Se requiere firme determinación, y bastante esfuerzo, para zafarse de las garras de nuestro tiempo y volver a los tiempos bíblicos. Pero es posible hacerlo.Los cristianos del pasado tuvieron que hacerlo así. La historia relata algunos de esos regresos en gran escala, encabezados por hombres tales como San Francisco, Martín Lutero y Jorge Fox. Desgraciadamente, en estos días no parece vislumbrarse ningún varón de la talla de estos. Si vendrá o no vendrá un hombre de estos, es algo en que los cristianos no están bien de acuerdo, pero eso no importa. No pretendo saber todo lo que Dios hará con este mundo, pero creo saber lo que hará con el hombre o la mujer que individualmente le busca, y puedo decirlo a otros.
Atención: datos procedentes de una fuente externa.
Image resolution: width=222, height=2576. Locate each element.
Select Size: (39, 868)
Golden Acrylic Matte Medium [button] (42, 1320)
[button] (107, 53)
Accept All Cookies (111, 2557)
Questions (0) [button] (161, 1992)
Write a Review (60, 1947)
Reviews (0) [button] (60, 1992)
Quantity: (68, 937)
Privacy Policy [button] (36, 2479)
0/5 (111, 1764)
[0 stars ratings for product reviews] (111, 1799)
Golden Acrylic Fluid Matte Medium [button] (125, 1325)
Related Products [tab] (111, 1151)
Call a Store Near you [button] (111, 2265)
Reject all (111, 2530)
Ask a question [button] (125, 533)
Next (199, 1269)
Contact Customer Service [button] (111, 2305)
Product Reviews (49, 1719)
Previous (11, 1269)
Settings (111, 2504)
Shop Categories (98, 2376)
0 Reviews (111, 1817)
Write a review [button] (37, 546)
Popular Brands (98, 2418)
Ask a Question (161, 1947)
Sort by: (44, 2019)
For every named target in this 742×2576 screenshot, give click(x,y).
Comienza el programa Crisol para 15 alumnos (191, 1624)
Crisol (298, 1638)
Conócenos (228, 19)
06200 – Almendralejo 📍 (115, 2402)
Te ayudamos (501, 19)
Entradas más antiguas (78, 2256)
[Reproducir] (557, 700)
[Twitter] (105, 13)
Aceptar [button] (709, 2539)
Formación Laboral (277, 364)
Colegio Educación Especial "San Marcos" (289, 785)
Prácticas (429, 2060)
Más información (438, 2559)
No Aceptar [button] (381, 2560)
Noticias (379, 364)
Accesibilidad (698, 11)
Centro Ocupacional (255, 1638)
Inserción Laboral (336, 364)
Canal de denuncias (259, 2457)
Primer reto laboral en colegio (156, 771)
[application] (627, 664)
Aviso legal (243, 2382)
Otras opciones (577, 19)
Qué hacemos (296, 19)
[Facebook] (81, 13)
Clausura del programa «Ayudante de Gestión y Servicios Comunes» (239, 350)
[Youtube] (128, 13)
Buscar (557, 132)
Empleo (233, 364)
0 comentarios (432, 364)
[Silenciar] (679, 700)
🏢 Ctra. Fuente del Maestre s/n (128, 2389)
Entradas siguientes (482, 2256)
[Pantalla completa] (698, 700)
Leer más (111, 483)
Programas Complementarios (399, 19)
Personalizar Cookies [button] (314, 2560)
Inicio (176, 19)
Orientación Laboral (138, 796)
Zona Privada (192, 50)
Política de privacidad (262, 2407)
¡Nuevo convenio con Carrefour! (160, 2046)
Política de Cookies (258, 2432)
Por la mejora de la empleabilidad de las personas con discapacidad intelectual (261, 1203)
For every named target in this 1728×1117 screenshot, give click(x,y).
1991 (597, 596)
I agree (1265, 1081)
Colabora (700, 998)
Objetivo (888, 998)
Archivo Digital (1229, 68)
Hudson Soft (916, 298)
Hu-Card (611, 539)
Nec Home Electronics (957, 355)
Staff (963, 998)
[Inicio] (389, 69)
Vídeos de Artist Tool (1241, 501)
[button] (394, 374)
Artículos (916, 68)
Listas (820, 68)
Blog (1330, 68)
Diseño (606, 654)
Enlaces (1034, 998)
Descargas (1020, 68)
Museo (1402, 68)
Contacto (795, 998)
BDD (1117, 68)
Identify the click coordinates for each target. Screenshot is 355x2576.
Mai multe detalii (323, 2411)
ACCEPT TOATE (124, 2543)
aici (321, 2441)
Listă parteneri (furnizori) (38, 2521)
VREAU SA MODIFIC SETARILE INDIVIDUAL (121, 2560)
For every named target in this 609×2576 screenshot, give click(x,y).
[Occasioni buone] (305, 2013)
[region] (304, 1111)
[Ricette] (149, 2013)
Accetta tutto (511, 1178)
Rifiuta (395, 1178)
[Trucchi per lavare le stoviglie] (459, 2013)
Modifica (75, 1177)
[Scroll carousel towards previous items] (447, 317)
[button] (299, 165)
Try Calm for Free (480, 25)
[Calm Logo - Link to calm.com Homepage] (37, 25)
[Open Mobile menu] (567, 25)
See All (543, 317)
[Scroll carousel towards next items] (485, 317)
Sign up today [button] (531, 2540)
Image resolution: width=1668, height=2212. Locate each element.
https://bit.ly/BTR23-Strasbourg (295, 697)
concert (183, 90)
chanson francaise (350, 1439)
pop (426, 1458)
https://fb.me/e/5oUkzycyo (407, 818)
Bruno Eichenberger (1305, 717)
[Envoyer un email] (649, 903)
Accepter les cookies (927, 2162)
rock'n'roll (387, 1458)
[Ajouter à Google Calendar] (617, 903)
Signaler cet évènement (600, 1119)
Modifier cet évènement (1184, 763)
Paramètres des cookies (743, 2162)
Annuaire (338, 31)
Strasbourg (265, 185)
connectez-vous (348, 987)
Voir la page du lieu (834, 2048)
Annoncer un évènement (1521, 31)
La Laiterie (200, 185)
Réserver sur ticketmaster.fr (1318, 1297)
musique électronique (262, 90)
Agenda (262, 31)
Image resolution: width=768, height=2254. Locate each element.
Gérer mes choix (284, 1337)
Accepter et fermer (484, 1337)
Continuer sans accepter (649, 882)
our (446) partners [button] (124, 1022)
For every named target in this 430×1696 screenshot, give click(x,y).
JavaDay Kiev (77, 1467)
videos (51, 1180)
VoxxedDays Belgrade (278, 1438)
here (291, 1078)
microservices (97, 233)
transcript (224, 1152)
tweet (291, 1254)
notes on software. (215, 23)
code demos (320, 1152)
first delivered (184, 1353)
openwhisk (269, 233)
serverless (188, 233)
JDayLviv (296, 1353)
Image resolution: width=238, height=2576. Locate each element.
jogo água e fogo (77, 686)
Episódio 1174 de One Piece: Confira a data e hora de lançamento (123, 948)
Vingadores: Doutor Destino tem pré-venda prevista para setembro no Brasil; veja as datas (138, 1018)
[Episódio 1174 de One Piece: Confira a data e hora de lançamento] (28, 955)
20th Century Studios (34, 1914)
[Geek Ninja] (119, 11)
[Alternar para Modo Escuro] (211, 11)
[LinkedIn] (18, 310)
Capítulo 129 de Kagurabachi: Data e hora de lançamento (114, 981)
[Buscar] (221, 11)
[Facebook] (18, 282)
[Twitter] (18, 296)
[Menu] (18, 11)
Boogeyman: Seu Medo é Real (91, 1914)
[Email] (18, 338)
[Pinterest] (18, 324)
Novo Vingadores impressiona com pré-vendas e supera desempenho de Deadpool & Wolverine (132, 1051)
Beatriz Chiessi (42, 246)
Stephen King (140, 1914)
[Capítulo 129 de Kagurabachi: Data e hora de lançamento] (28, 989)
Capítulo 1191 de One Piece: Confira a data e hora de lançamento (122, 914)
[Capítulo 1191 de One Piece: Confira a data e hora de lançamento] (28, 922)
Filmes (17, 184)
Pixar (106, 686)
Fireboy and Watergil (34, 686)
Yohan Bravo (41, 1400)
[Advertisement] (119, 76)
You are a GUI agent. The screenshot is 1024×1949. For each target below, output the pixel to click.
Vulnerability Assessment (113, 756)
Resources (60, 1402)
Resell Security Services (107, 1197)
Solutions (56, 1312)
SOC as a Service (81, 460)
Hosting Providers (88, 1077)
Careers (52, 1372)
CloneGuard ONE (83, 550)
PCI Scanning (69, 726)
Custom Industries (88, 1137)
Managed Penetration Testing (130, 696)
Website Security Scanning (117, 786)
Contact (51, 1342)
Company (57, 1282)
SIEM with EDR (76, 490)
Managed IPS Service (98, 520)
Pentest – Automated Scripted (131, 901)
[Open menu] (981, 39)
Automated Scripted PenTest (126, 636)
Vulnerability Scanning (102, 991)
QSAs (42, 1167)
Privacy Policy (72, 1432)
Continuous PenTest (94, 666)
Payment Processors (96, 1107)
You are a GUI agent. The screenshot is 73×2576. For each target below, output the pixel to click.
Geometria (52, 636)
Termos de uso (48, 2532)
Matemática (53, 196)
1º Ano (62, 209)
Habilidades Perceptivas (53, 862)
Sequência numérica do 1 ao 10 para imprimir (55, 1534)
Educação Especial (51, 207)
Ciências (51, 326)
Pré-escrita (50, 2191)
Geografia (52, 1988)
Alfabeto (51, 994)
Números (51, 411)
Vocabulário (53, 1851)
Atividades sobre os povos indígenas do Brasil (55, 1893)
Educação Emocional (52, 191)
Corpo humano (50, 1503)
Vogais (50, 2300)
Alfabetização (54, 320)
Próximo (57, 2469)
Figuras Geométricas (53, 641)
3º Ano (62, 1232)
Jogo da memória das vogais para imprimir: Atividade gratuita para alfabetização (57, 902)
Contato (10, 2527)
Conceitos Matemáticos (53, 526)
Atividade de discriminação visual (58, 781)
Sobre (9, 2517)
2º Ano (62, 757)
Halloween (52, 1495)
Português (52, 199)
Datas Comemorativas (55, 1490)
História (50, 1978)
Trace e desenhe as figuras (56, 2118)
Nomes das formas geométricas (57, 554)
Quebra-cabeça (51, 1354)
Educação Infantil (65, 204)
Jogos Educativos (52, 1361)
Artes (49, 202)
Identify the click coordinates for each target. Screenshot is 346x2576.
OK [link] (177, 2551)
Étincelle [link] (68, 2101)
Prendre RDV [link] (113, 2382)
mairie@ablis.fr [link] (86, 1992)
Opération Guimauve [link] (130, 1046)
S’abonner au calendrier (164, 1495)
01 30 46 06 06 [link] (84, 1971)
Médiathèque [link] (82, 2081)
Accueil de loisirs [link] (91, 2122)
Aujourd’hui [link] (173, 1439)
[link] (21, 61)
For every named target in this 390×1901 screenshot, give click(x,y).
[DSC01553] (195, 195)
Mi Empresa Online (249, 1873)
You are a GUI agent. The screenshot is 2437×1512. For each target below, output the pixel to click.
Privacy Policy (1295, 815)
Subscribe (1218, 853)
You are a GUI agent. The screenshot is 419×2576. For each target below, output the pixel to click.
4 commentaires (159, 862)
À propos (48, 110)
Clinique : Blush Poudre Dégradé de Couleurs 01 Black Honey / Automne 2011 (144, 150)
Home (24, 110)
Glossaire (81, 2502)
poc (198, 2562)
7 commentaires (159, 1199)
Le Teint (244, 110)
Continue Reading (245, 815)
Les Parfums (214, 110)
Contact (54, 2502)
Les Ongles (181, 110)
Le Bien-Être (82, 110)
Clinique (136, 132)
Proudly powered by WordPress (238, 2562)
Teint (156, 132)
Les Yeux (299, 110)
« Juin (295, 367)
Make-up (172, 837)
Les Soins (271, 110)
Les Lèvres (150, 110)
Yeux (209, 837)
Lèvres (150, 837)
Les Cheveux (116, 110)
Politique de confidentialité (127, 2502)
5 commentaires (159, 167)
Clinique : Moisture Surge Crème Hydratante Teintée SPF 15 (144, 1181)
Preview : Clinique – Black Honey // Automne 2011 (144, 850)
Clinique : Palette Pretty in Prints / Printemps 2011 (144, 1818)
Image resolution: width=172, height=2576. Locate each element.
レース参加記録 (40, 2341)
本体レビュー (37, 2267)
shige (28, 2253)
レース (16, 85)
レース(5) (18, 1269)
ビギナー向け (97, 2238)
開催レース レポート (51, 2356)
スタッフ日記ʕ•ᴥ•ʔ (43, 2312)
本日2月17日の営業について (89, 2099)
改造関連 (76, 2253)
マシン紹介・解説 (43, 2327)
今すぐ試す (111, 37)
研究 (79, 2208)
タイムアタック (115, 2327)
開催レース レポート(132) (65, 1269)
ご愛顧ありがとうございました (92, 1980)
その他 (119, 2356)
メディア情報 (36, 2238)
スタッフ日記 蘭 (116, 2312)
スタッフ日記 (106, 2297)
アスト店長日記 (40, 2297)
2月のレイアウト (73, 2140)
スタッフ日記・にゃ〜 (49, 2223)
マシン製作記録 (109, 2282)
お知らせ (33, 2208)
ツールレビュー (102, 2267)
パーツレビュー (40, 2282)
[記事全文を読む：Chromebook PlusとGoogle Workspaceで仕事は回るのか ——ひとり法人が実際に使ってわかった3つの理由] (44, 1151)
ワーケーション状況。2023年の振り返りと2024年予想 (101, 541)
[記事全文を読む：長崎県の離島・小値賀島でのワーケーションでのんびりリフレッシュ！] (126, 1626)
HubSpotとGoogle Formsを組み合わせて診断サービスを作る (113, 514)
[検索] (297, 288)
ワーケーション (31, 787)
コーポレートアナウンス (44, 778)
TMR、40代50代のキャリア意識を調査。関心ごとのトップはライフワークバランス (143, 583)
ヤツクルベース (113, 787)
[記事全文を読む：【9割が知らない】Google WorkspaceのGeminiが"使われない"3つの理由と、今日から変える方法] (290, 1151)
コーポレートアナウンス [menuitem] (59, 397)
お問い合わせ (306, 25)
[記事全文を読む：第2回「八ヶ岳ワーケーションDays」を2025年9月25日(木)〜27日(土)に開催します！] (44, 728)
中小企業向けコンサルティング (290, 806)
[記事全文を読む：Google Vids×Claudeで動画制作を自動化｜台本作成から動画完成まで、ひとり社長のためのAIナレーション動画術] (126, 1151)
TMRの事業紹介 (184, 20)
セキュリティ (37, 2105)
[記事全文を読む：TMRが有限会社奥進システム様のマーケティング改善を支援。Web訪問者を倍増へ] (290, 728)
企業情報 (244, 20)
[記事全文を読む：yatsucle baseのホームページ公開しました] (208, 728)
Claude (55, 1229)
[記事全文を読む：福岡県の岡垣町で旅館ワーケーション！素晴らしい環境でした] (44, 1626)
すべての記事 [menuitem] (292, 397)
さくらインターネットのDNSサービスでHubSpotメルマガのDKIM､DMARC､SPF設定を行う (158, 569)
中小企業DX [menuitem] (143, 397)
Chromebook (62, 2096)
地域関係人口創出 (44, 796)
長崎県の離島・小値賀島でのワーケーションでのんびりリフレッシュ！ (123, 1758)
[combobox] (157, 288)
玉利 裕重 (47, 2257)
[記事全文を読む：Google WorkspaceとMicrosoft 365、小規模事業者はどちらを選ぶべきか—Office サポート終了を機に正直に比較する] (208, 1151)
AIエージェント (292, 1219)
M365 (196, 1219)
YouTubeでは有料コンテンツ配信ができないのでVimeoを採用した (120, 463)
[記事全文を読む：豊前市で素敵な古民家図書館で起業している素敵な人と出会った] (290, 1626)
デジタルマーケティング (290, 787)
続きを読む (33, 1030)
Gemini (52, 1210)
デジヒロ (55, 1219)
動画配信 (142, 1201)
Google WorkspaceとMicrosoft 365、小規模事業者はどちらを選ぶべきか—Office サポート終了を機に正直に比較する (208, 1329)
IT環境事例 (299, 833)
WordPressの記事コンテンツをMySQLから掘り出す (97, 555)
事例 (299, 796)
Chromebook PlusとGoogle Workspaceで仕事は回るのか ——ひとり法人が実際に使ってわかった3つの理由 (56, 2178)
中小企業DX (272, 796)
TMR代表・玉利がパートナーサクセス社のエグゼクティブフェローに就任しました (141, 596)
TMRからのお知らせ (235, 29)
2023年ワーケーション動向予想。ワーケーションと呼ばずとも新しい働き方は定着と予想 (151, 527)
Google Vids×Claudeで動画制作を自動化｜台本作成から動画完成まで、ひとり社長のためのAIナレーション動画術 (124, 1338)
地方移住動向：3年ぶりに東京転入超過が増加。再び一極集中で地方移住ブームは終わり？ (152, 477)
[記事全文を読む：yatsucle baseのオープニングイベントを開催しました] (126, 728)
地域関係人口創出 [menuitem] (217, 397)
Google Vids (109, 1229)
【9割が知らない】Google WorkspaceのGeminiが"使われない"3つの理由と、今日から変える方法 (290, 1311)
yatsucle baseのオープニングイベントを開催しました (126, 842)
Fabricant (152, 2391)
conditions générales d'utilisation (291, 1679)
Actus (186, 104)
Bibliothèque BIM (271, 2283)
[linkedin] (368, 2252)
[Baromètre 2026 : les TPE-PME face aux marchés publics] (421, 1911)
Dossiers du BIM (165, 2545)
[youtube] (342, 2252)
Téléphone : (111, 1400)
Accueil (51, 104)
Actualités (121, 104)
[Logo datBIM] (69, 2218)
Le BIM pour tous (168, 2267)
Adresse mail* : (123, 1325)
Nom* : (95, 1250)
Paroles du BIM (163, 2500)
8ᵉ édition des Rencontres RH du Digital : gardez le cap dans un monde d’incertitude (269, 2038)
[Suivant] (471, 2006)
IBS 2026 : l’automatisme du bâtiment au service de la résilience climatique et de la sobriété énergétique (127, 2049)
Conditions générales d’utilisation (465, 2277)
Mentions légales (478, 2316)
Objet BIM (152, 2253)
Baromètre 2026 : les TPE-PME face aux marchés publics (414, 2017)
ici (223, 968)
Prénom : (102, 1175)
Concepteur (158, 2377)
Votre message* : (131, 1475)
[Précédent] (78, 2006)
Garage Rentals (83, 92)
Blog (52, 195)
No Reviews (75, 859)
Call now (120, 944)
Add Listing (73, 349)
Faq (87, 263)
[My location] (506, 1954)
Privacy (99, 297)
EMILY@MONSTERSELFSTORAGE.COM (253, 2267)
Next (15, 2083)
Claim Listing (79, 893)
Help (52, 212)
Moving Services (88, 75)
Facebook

Dejad a cualquier hombre volverse a Dios, dejadle que se ejercite en la santidad; que trate de desarrollar sus facultades espirituales con fe y humildad, y ya veréis los resultados, mucho mayores que en los días de flaqueza y debilidad.
Cualquier cristiano que sinceramente se vuelve a Dios, rompiendo el molde en el cual ha estado encerrado, y recurre a la Biblia con el objeto de hallar en ella sus normas espirituales, será dichoso con sus hallazgos.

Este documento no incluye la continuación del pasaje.